**PROVIDED MATERIAL**
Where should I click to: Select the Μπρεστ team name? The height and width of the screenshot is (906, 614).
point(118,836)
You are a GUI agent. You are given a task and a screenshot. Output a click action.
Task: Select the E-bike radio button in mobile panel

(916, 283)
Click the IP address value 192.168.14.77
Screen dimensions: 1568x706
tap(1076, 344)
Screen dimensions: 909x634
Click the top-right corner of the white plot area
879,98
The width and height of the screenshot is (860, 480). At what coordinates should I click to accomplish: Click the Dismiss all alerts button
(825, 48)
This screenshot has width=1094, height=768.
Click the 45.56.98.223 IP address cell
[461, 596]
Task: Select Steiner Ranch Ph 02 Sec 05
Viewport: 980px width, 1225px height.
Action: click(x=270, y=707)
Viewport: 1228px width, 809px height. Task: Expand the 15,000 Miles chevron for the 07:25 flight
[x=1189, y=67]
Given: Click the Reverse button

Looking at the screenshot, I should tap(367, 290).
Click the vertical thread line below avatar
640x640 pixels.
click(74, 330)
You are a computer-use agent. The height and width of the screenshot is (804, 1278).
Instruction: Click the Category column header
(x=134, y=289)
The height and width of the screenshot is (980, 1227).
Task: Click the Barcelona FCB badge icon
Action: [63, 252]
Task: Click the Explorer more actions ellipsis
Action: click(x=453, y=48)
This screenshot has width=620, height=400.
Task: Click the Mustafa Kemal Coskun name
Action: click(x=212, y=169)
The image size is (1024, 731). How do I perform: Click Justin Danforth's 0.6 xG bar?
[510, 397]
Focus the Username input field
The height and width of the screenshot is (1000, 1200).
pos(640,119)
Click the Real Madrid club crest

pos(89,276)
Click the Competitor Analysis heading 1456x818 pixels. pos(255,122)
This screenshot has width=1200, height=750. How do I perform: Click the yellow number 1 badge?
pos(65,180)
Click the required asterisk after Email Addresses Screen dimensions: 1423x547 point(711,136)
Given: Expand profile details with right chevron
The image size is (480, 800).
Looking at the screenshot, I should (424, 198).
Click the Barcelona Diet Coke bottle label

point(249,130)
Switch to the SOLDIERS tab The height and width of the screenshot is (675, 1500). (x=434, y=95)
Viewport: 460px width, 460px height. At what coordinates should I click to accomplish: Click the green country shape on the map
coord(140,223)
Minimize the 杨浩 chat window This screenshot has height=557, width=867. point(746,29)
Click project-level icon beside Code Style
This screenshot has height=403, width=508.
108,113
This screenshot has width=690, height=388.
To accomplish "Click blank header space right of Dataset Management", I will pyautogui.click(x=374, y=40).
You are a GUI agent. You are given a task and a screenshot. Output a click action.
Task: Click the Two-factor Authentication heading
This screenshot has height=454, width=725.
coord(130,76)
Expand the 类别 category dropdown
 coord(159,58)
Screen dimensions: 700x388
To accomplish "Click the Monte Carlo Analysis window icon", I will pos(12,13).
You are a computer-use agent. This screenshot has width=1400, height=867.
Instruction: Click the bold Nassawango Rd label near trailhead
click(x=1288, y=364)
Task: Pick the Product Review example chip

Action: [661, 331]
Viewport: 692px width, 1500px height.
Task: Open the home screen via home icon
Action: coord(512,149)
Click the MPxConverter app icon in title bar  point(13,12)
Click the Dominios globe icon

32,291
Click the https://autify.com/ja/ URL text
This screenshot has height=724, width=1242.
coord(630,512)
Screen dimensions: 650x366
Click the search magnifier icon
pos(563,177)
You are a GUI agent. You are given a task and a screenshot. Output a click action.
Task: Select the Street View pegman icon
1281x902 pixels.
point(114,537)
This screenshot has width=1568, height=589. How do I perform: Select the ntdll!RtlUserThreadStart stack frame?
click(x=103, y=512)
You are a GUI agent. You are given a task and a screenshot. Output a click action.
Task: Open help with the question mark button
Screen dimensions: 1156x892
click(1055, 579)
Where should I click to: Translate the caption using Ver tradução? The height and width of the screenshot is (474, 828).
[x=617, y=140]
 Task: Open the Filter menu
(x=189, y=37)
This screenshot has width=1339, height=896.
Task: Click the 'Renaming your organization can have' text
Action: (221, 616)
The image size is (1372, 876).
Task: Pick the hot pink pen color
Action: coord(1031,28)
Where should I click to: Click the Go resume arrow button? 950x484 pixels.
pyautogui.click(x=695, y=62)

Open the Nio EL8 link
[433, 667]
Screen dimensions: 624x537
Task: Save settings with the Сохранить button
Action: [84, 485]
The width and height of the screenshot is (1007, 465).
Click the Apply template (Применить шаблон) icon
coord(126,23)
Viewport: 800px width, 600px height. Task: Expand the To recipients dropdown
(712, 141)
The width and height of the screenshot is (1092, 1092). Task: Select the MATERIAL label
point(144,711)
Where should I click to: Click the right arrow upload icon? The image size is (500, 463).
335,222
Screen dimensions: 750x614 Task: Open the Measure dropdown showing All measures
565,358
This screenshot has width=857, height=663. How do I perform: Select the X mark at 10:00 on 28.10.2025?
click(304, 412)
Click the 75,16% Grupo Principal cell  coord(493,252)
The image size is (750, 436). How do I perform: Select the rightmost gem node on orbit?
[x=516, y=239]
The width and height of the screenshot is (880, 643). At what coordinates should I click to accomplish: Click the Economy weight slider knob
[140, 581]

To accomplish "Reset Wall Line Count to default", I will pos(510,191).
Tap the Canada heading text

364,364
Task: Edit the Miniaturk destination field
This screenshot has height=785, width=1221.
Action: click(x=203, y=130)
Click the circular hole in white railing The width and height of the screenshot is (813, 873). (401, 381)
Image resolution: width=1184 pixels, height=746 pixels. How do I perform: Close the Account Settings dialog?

**EXERCISE GOAL**
Copy out the lines of the data where the word "Analysis" can be found.

**TASK RESULT**
Click the Competitor Analysis heading 1456x818 pixels. pos(255,122)
To accomplish "Click the Monte Carlo Analysis window icon", I will pos(12,13).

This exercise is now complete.